The Vulnerability of Submission
As I write this, it is the last day of my writing retreat here in the south of Spain. This was my view every morning here in Spain. The olive tree is is to the left!
It's almost time for me to put my novel away for a few weeks. Ryan arrived from Toronto last night, and while he slept off his jet lag today, I spent time under the big olive tree, outlining the next week's worth of scenes I want to write. I hope this will help me the next time I work on it – I want to make it easier for me to pick up where I left off.
One of the things we've done on this retreat is read our (fresh, raw, unfinished) work to each other. We write in the mornings, rest, write or read in the afternoons, and share our process with each other in the evenings.
The first night we shared our work, I chose to go last. I loved hearing the others open up. I could see the shine of gold in their first drafts. I know this about myself – I love process! I love Mysterious Middle Drafts. I love being in the state of mind that I'm in when I write something new.
But sharing my own first drafts? Not so much.
When it was my turn, I read from a scene I'd written that morning. It was brand new and untouched. I had not even re-read it myself yet. It was a scene that had taken me a great deal of courage to write. I'd had to get out of my own way to write it. I didn't know if it was any good or not, but that wasn't even the point – it was just so honest (and therefore, I felt vulnerable).
My heart was pounding as I read it. My face went hot - adrenaline made it feel like my heart was leaping into my throat. My voice sounded warbled and sticky. When I finished reading, my whole body was trembling. My hand shook as I reached for a glass of water. I told myself, calm down. These people are your friends. They won't judge you.
I told my shaking body, stop being so silly.
Okay, but what was my body trying to tell me?
Suzanne Alyssa Andrew writes about this in her wise, generous guest post, below. Her piece is about vulnerability – and actually feeling it. I know I needed to read it right now. And if you submitted a story to the Little Bird Contest (thank you!) – this will be especially significant for you.
Suzanne Alyssa's first novel, Circle of Stones, was just released by Dundurn Press. (American friends, find it here.) There's a copy waiting for me in Toronto, and I can't wait to get my hands on it. I hope you enjoy her post today! Please let Suzanne Alyssa know how you relate to her piece in the comments below. I know she'd love to hear from you.
The Vulnerability of Submitting
I’m at my desk, working. There’s an email chime. I’m on deadline for a freelance project but I can’t help but look. My novel manuscript is on submission for the very first time and I’m excited. This email could be news.
I open it and scan through. It’s a respectfully written rejection. My brain says okay, it’s early days, there are still lots of other publishers to hear from, rejection is a big part of this whole thing. My brain says deadline! You need to get back to work.

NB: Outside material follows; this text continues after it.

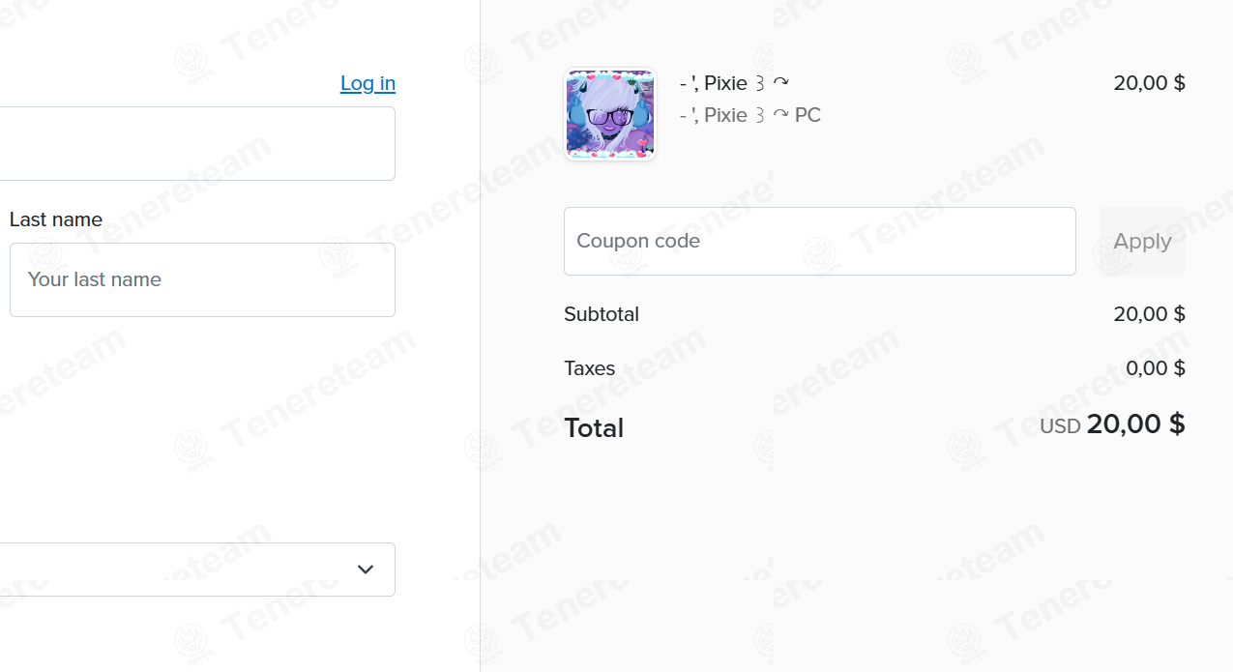Screen dimensions: 1233x672
Task: Click the Subtotal label
Action: (602, 314)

I scan the rejection one more time. Maybe I can learn from this, my brain says. And then something happens to my hands on the computer. My fingers start to redden—at first a blush, then red streaks up my arms, as though an electrical jolt from the keyboard is burning my skin. I feel the familiar prickly heat of an allergic reaction. There’s no getting back to work now. I need to stop, head downstairs from my attic office, run cool water over my arms and take an antihistamine. By the time I do the red welts have spread from my arms down my torso, to my chest. To my heart. My body is smarter than my brain.
My body has found a way to express what I’m telling myself not to feel.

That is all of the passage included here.